Buried

Nonfiction by Halle Collins 

I never thought I was invincible. Well, maybe not as much as Will did. Did I negate eating an entire can of frosting in one sitting with having a young heart? Maybe. But I never drank or smoked- I didn’t want to, and I was a broke college kid- who could afford that? I never drove recklessly or gave in to road rage. My body is young; that much I am willing to excuse, but I am mortal. I am just as much at the expense of chance and luck as anyone else.  

Will seemed to think the opposite. He was young, so he needed to experience all those things before his body and mind failed him. He had more miles and marks on his body than I did. I never judged him for it; I was just more aware of death than he was. In a morbid way, that kept me safer than him.  

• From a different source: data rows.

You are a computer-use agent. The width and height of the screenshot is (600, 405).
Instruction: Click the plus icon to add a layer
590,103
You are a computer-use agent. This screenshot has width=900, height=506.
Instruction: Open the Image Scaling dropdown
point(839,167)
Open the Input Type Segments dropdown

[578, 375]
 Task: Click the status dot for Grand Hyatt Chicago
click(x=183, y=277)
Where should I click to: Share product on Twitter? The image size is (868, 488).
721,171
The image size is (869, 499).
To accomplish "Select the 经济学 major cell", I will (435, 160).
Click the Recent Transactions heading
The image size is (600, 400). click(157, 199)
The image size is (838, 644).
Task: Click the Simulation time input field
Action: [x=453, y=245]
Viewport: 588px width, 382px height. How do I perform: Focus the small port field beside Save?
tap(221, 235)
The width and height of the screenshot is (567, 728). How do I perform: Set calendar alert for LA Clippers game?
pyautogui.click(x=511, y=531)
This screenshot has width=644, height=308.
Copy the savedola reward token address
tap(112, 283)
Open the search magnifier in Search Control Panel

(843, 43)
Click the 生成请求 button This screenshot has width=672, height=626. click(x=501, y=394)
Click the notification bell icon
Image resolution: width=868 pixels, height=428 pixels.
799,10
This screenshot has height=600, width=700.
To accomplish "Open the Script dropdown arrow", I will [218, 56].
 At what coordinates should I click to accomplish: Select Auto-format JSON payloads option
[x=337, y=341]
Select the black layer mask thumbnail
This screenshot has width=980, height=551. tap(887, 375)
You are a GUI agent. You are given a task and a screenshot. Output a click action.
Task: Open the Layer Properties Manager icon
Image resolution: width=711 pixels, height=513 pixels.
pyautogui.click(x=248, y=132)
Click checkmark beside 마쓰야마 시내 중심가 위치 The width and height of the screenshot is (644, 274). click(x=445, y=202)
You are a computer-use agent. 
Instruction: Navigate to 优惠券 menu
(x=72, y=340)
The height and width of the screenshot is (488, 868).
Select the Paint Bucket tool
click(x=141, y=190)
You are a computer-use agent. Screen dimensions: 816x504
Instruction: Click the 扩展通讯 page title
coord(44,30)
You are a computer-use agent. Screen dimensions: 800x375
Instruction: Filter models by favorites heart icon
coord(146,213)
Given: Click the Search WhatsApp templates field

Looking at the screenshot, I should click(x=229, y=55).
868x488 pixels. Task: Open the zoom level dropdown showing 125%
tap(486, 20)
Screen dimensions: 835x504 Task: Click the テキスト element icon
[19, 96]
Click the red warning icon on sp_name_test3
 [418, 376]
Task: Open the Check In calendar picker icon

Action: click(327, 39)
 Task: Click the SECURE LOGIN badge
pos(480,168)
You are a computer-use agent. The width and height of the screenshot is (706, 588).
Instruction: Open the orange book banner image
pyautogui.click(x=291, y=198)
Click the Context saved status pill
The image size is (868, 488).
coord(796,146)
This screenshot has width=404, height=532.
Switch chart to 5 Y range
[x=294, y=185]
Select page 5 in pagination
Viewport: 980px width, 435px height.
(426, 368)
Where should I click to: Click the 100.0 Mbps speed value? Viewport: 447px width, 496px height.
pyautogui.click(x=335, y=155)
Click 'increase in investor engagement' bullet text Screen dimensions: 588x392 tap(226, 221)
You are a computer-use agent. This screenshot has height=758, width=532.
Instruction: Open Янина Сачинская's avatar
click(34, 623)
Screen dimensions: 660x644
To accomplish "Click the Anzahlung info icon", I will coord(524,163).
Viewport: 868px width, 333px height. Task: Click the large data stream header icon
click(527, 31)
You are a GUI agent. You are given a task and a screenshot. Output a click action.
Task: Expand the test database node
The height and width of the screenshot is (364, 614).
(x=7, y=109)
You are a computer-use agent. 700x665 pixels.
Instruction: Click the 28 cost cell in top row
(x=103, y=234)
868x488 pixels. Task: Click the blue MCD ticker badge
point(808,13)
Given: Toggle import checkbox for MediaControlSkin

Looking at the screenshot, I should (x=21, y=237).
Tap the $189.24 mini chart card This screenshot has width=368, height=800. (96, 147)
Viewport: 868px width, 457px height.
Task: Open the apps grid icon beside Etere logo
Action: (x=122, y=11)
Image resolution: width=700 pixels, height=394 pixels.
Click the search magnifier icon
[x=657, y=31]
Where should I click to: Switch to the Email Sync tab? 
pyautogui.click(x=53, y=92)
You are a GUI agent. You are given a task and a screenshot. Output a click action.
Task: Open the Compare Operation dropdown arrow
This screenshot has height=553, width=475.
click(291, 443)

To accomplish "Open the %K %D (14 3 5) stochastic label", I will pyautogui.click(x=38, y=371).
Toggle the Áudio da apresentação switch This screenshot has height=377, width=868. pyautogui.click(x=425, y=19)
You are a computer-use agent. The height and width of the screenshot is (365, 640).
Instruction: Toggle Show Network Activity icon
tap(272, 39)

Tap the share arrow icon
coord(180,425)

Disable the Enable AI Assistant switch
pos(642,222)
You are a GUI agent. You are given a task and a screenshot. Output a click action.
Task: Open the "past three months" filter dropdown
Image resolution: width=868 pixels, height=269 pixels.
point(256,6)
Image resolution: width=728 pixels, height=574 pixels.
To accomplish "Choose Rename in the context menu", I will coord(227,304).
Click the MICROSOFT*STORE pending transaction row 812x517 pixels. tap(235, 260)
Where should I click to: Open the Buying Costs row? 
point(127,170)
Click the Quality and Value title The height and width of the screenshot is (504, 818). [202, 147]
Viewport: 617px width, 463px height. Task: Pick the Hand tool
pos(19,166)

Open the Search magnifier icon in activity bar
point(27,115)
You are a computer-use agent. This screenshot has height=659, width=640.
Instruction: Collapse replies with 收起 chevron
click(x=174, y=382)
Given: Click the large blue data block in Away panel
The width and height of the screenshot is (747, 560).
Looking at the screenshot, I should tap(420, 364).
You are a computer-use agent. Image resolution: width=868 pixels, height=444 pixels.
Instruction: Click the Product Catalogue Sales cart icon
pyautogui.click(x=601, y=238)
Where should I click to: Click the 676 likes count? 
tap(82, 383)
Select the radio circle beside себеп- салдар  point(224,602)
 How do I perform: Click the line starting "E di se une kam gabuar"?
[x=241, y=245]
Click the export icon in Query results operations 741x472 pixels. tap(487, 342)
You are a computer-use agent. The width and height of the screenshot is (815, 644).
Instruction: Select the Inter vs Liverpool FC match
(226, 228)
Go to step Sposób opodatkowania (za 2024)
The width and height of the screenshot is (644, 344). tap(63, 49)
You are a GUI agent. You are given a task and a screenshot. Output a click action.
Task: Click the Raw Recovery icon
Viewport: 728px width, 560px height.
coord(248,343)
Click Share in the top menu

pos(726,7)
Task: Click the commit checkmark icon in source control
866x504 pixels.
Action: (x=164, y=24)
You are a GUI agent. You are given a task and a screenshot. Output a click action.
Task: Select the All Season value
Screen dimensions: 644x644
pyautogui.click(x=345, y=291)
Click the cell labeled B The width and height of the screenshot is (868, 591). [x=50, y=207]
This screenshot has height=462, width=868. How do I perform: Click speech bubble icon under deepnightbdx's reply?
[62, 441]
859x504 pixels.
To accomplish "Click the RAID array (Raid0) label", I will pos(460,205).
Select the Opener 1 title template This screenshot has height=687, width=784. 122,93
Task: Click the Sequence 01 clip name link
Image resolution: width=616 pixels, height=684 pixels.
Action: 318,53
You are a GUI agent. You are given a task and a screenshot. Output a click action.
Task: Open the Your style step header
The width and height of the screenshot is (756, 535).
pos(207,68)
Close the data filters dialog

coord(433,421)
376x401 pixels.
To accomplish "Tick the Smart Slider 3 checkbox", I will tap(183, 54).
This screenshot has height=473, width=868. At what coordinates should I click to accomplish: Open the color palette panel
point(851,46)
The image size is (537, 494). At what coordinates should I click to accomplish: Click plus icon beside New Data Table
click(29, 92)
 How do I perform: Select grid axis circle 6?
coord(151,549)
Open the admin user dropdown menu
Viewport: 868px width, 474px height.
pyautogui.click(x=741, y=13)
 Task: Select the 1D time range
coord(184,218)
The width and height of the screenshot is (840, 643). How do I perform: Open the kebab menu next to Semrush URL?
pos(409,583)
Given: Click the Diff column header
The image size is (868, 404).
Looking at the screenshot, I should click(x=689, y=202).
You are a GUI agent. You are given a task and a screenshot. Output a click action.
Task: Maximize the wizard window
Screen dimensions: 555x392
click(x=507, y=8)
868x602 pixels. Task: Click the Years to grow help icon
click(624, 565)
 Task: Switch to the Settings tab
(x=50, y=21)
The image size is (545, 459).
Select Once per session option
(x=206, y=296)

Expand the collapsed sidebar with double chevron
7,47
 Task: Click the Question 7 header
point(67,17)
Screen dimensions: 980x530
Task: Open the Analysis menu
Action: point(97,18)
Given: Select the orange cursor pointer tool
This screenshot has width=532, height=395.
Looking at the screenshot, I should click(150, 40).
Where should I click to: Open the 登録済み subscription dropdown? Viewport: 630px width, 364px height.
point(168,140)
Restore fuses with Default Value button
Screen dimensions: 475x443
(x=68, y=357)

So does that make this a cautionary tale? Maybe.   

“How are you holding up?” comes a voice. I shrug. 

“I’m in the denial stage, so pretty good. Everyone expects me to be a blubbering mess, but I’m not. I’m enjoying the shock value of that so far.” Mischa stops beside me, her hands in her raincoat pocket. The material of her jacket rustles every time she moves, her boots leaving tread marks in the mushy ground. I tug at my t-shirt, the wet cotton clinging to my body.  

“Must be kind of nice. Being numb.” Her eyes are rimmed with red. 

“Sorry, didn’t mean to sound insensitive—”  

She shakes her head. 

“No worries. Everyone grieves at a different pace.”  

We stand in silence for a moment.  

“Is there something you want to talk about?” I ask, trying to offer a distraction. Mischa wipes her nose on the back of her jacket sleeve and shakes the rain out of her eyes. The rain condenses at the front of her hood and drips down into her bangs, making them stick to her forehead. It makes her dark hair look even darker, plastered onto her face.  

“Every conversation I have now just seems like a distraction. Like everyone’s trying their best to cheer me up, and Will isn’t exactly a cheery topic now.”  

“Yeah. I appreciate everyone’s efforts, but there’s only so many sorrys I can hear before it doesn’t mean anything anymore.”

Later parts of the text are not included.